Souvenir Buyers Are Dooming This 500-Million-Year-Old Creature

The beautiful chambered nautilus has survived five mass extinctions, but the deep-sea animal might not survive our love of its shell.
(Photo: Reinhard Dirscherl/ullstein bild via Getty Images)
Sep 2, 2016· 2 MIN READ
Richard Conniff is the author of House of Lost Worlds: Dinosaurs, Dynasties, and the Story of Life on Earth and other books.

Humans have for centuries coveted the chambered nautilus for its elegantly spiraled shell. But too much beauty can be a dangerous gift. We buy nautilus shells in unbelievably huge numbers, with the United States alone importing 789,000 of them during one recent five-year period, mostly to gather dust as knickknacks. As a result, chambered nautilus populations appear to be crashing in their deep-sea Indo-Pacific habitat.

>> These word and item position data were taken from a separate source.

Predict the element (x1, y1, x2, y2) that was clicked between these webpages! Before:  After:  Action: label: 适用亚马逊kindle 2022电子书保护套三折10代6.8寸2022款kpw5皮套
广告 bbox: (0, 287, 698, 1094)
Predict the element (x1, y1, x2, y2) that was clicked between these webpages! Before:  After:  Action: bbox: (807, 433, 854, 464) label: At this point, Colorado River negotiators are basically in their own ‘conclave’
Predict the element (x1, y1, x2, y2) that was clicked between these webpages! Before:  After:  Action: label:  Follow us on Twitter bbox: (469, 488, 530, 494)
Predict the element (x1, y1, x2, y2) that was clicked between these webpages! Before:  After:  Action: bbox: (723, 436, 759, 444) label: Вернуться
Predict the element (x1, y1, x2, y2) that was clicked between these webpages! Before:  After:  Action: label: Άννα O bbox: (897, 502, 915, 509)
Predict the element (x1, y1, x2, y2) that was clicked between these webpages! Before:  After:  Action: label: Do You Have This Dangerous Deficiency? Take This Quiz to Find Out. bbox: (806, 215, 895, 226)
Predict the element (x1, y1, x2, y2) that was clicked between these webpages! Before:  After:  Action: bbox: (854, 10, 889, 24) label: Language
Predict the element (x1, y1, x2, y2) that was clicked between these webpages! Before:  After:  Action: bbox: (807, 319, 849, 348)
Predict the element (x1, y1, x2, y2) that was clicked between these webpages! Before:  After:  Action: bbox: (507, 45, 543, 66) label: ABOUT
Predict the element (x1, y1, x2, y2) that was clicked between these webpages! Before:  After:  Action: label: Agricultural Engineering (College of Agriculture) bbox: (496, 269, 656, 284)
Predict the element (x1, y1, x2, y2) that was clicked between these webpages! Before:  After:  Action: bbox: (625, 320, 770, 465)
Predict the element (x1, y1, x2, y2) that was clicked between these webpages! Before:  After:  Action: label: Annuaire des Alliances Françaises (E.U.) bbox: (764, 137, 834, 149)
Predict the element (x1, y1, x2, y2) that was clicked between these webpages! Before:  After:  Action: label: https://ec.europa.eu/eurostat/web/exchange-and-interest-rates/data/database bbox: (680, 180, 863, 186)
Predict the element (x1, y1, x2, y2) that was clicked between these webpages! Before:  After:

Later this month, a conference in South Africa will take up the question of what to do about it. Four nations, including the United States, have proposed protecting the nautilus under the Convention on International Trade in Endangered Species. A CITES II listing would not ban the trade but would sharply limit it, according to Frederick Dooley, an evolutionary physiologist at the University of Washington.

The Center for Biological Diversity has also petitioned the U.S. Fish and Wildlife Service to protect the chambered nautilus under the Endangered Species Act, which would completely end imports. (The nautilus is found in American Samoa, a U.S. territory. But its range extends from Indonesia to the Philippines.)

Dooley, coauthor of a recent review of nautilus biology, says he has seen nautilus shells being sold by the basketful in Hawaii tourist shops for as little as $4.99 apiece. If someone has bothered to polish the shells to bring out their pearliness, the price may go up to $9 apiece. “They mostly end up being stuck on the back of the toilet,” he said. You can also get them on Amazon for $26, and the higher-quality ones sought by serious collectors can sell for upwards of $100.

Most of the nautilus catch now comes from the Philippines. With other fisheries there depleted, fishers now set traps 1,000 feet deep to harvest the nautilus as one of their last remaining meal tickets. But for all the work put into it, the catch has declined 80 percent since the 1980s.

Most people, on both the buying and selling sides, have little grasp of what they are dealing in. The nautilus is a cephalopod, related to the squid and the octopus, and “people think of squid and octopus being quick to reproduce,” said Dooley. But the chambered nautilus is not calamari: Recent research has demonstrated that it is rare in the wild and takes about 15 years to reach sexual maturity.

Our standard image of “very long-lived, slow-to-reproduce animals” is a giant tortoise or an elephant, said Lauren Vandepas, a doctoral student who collaborates on the nautilus research. We don’t think of invertebrates that way. But this is a mistake.

One other factor makes large-scale commercial exploitation misguided: The nautilus has survived largely unchanged for half a billion years and is thus older than almost anything else alive on Earth. “Somehow this type of organism—the ammonoids and nautilus—have lived for 500 million years and have survived five mass extinctions, and now humans are wiping them out,” Dooley said.

The researchers are concerned that local extinctions, in the Philippines or elsewhere, could threaten the entire nautilus population. They have found remarkably little genetic variation among nautilus populations, even ones separated by vast stretches of open ocean. The nautilus moves by jet propulsion, but it typically travels only a mile or two in a day. Yet the genetic uniformity of different populations suggests that they are somehow interbreeding. One possibility is that each population is essential as a stepping-stone allowing the flow of genes across the entire Indo-Pacific meta-population. Removing one stepping-stone could thus have much broader implications, leading to permanent isolation of populations.

When that happens, said Dooley, “you get speciation”—that is, isolated populations become separate species—“or extinction, and extinction is a lot more common.”